Gratitude of the Patient and Public

We, of the medical profession in India are fortunate in that we continue to get from our patients gratitude, sometimes out of proportion to the services we render to them. This is not so elsewhere. In the USA, today 40 per cent of doctors have a chance of being sued for medical malpractice once in a lifetime. In India, medical malpractice suits are almost non-existent. In my forty years of experience as a physician, most common complaints about doctors arise out of rudeness, apathy or negligence. Most patients are incapable of judging the clinical competence of doctors especially in a complex illness, hence they may turn to other doctors for opinion about the correctness or otherwise of treatment in a fatal outcome. In a climate of distrust, the public may feel that doctors will support their professional colleagues and will not expose them. What is the remedy?
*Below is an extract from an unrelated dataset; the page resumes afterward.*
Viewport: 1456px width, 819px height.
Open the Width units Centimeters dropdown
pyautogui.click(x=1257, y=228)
Just as the relationship between the patient and the individual doctor is based on natural trust, the relationship between patients and hospitals is also based on trust. The hospital should prove its trustworthiness by a continuous process of medical audit and quality assurance of its performance through a peer review. It would be reassuring to the public that every death or mis-happening is investigated and corrective action is taken to prevent such happenings again, in the hospitals where they get admitted Responsible members of the public could also be associated with such an audit which is not meant to be punitive but constructive to maintain the quality of care. Trust in the public eye is the most valuable asset of a hospital.